INSTRUCTIONS FOR THE TASK: Your result should be every line of the records below that contains the word "computer".

+++++

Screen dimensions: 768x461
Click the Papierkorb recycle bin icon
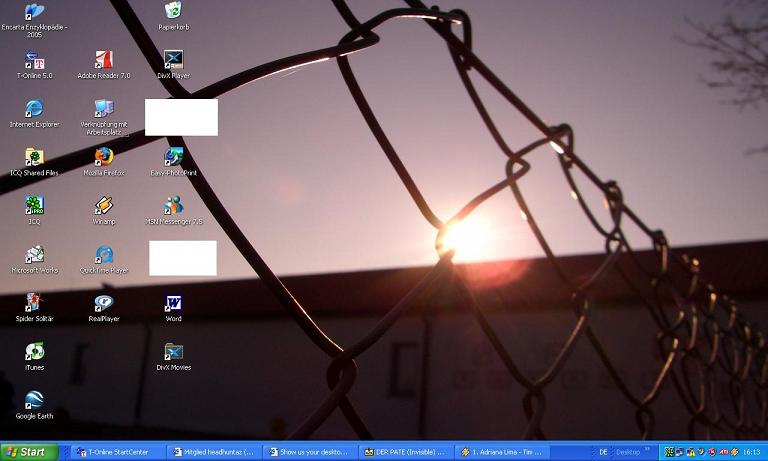[x=173, y=11]
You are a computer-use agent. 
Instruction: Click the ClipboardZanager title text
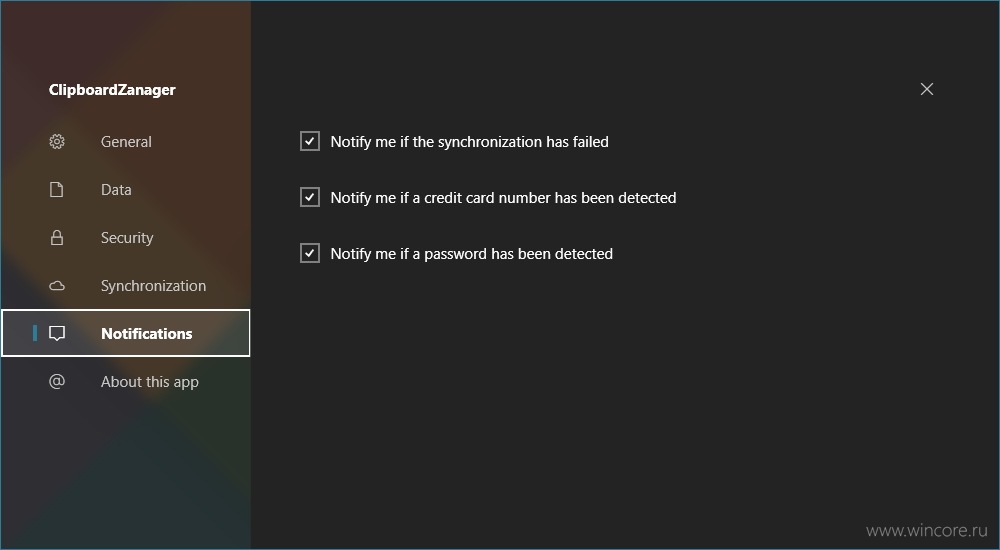click(112, 90)
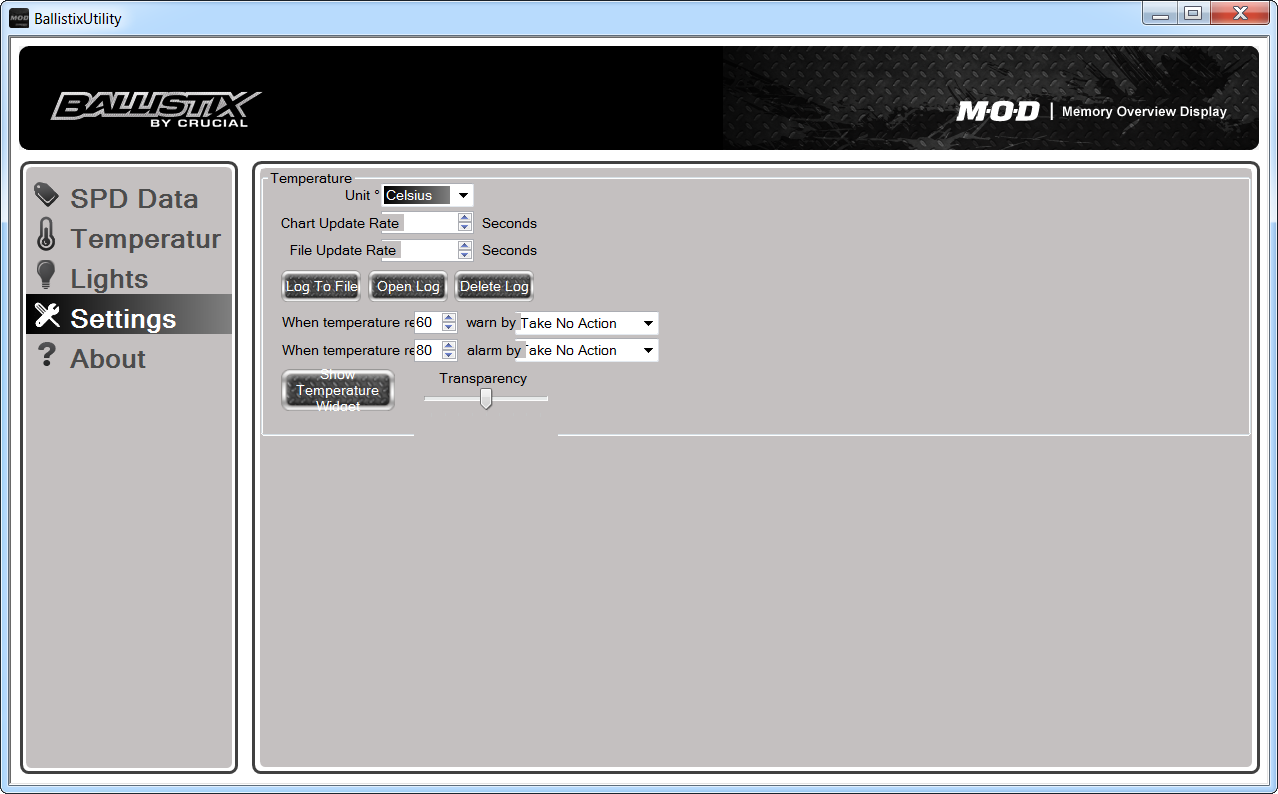Switch to the SPD Data section

coord(134,199)
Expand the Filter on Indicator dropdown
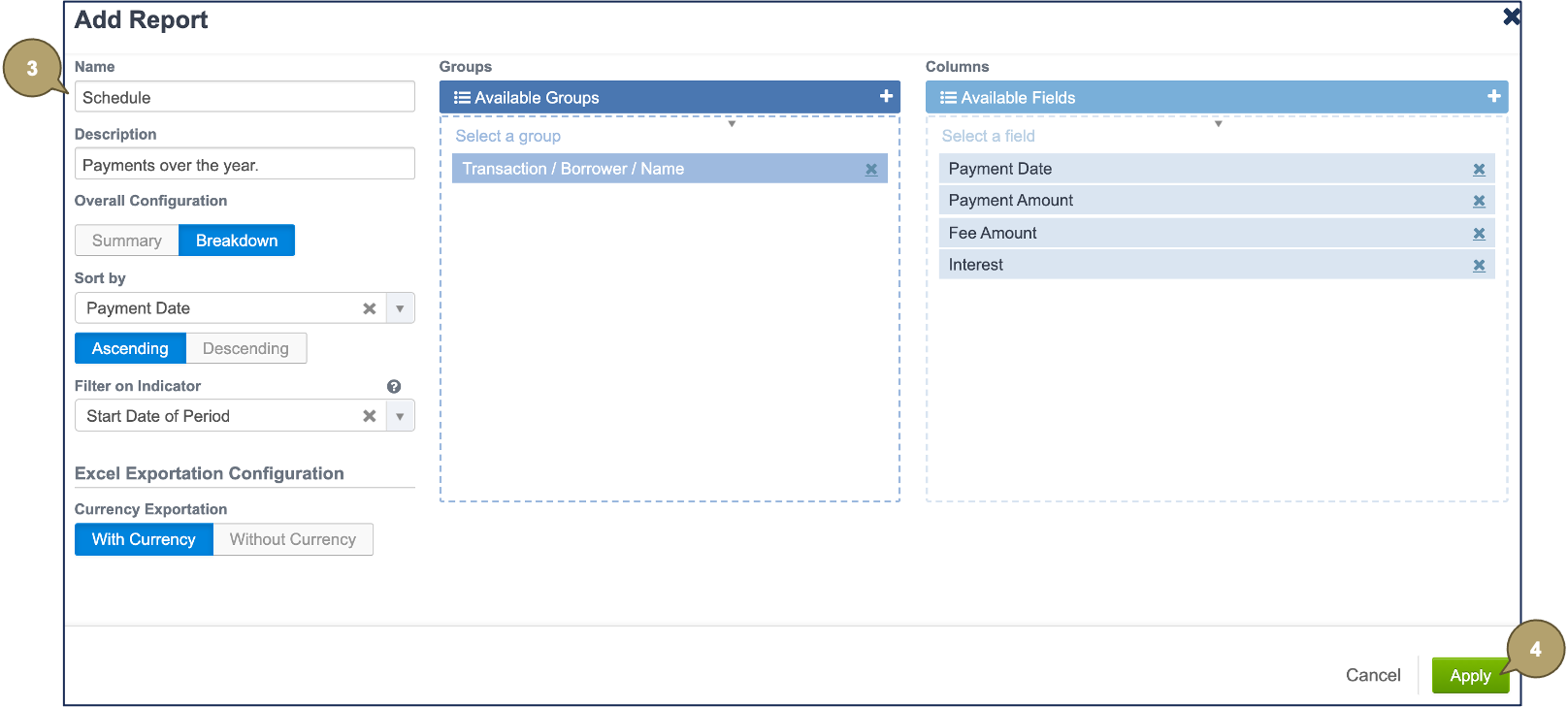Viewport: 1568px width, 707px height. pos(400,416)
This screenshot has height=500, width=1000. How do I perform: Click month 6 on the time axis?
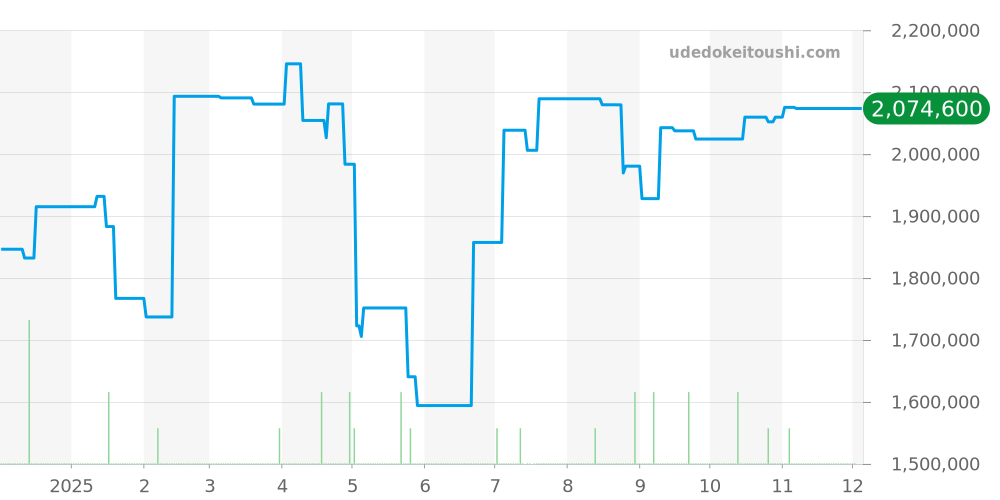[424, 486]
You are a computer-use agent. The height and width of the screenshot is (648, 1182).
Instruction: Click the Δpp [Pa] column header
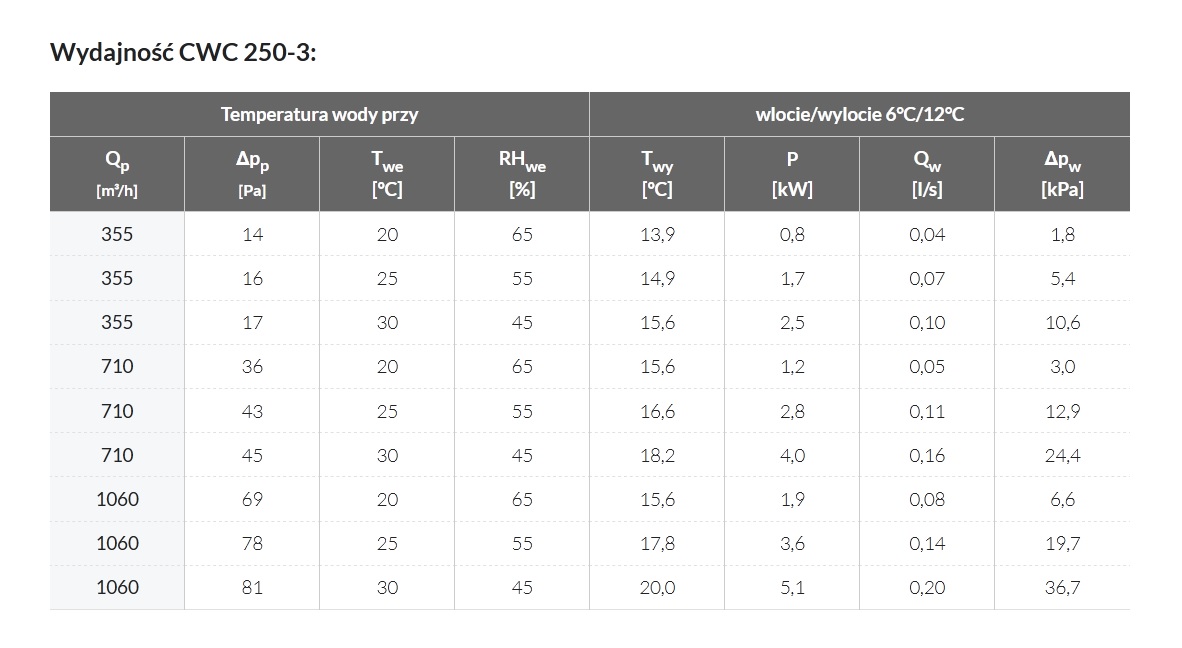(252, 174)
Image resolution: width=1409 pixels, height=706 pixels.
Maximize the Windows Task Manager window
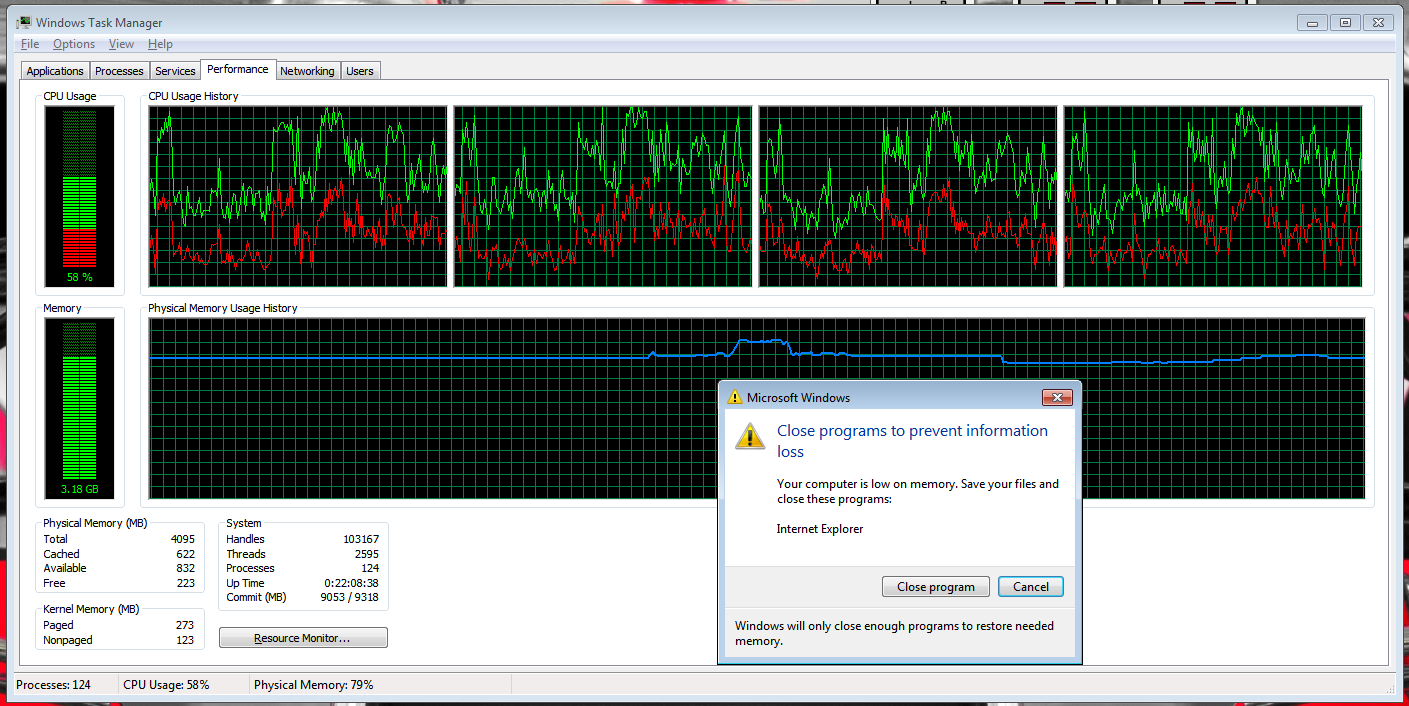[x=1345, y=22]
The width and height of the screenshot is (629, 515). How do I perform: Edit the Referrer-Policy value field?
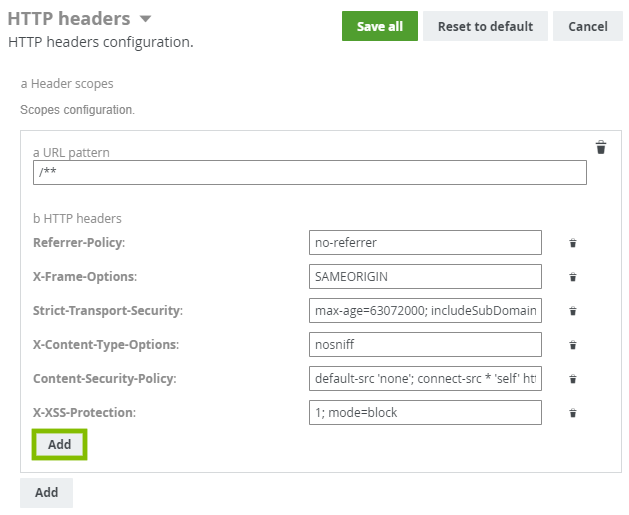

+++++

REPLY TO THE TASK:
You are a computer-use agent. 
You are a computer-use agent. The height and width of the screenshot is (648, 1182).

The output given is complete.